Il rendimento attuale del BTP in scadenza nel 2032
Il BTP 1° marzo 2032 con cedola all'1,65% (codice ISIN IT0005094088) continua a rappresentare un'opzione interessante per gli investitori italiani alla ricerca di reddito fisso. Nonostante la cedola nominale sia relativamente bassa, il rendimento effettivo del titolo è cresciuto significativamente a causa della discesa del prezzo sul mercato secondario.
Attualmente, con un prezzo di mercato attestato intorno a 79,36, il titolo offre un rendimento netto a scadenza del 4,17%. Questo valore, ben superiore alla cedola iniziale, riflette il calo del prezzo causato dall'aumento generale dei tassi d'interesse negli ultimi anni.
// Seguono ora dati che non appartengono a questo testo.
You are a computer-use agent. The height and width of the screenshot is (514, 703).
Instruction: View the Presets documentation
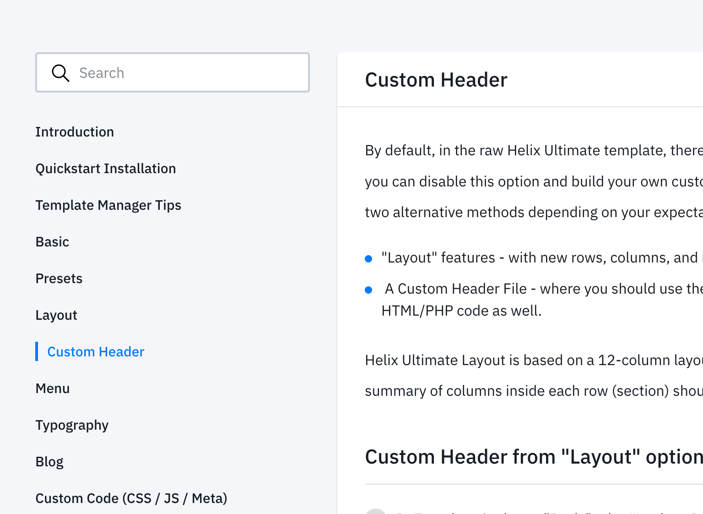(59, 279)
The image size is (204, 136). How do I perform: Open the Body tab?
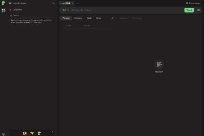click(99, 18)
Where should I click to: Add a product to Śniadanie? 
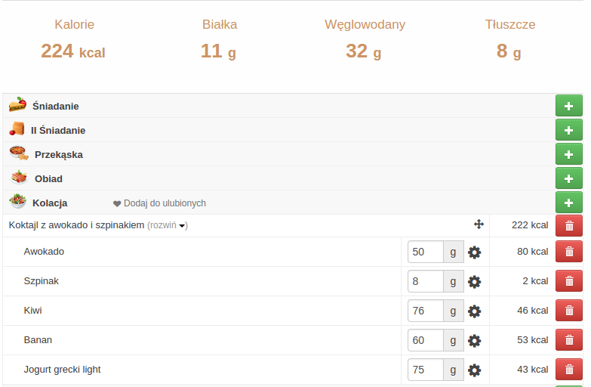click(569, 106)
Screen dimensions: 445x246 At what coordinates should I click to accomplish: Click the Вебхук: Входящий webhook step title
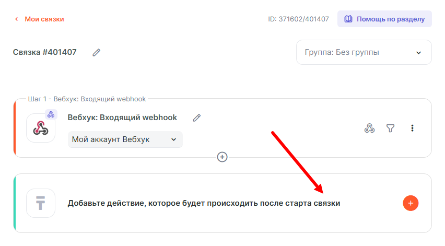coord(122,118)

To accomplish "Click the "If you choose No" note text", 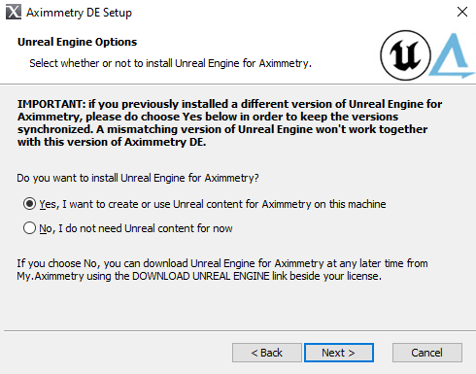I will [222, 270].
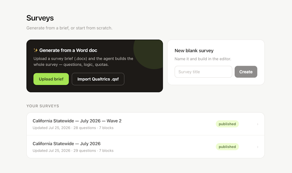Click the Upload brief button

click(x=51, y=79)
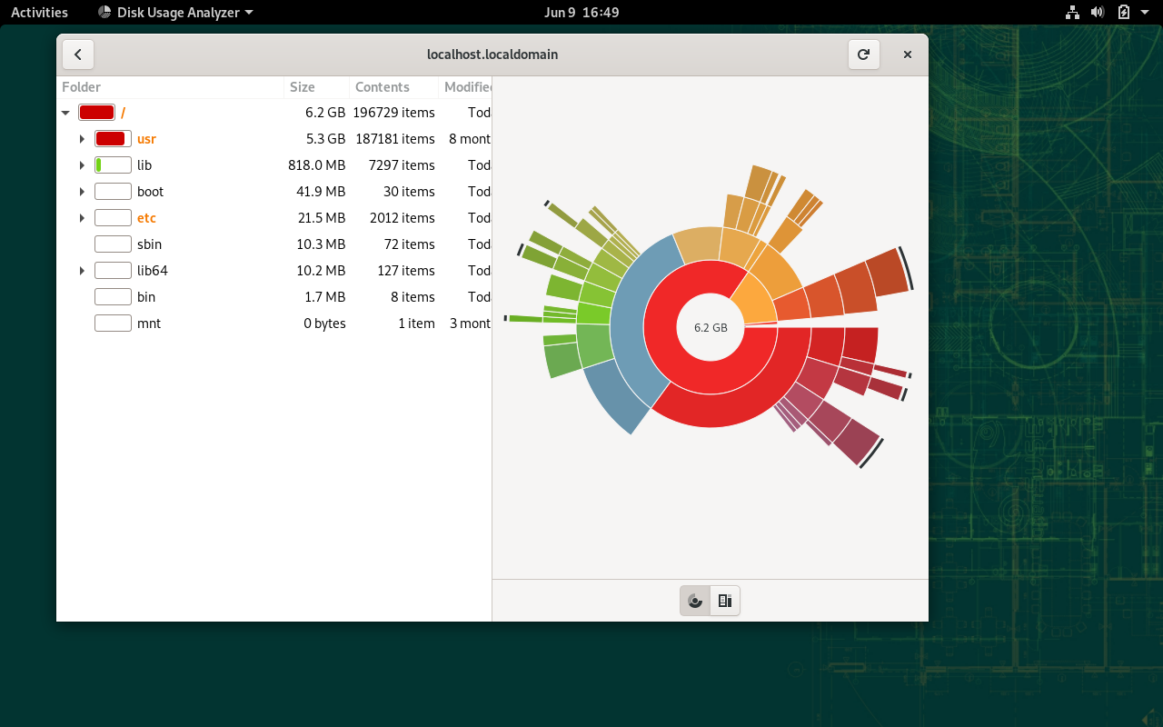Click the back arrow button in header
The image size is (1163, 727).
pos(78,55)
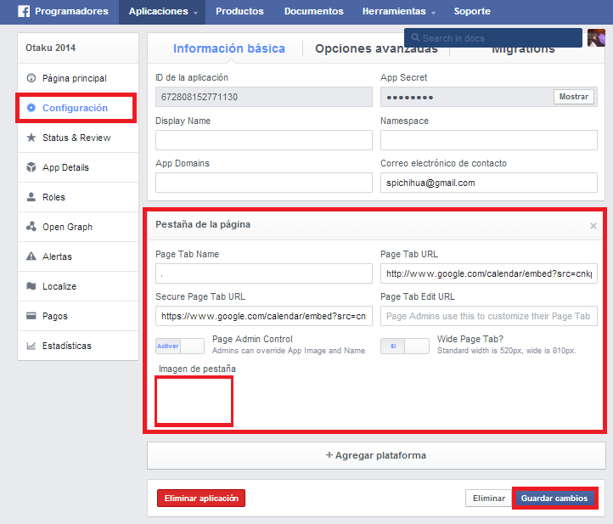Screen dimensions: 613x524
Task: Click the Página principal sidebar icon
Action: point(31,78)
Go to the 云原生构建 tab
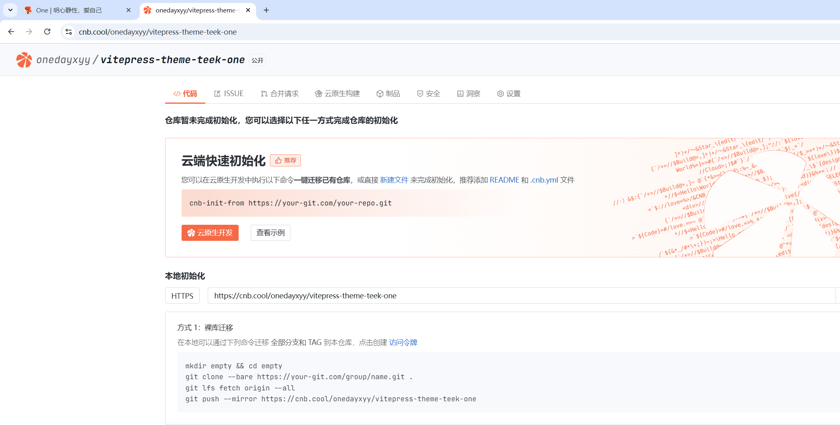The image size is (840, 425). click(x=337, y=94)
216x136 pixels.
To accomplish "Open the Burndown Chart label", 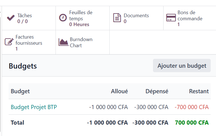I will coord(81,42).
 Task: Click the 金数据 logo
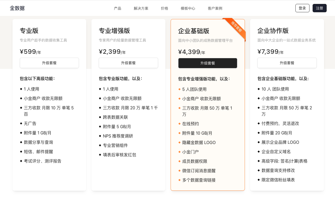click(17, 8)
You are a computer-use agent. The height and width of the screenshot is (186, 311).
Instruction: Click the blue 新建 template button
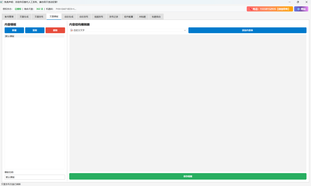click(14, 30)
In sostanza, chi acquista oggi il BTP a quel livello di corso beneficia di un rendimento attraente, considerando che il rimborso finale avverrà a 100.
Il rendimento del 4,17% è lordo di costi e tasse, ma rimane un dato solido in un contesto in cui molti risparmiatori faticano a trovare strumenti sicuri con un rendimento reale positivo. Va ricordato che il BTP è un’obbligazione emessa dallo Stato italiano, quindi gode di un elevato grado di sicurezza, nonostante l’esposizione al rischio di mercato legato alle fluttuazioni del prezzo prima della scadenza.
Per chi punta a una strategia di medio-lungo periodo e cerca un afflusso di cassa regolare, il BTP 2032 a 1,65% – se acquistato ai livelli attuali – può rappresentare un buon compromesso tra sicurezza e rendimento. Ovviamente, come per ogni investimento obbligazionario, è importante considerare l’andamento dei tassi e la propria capacità di mantenere il titolo fino a scadenza per evitare perdite di capitale.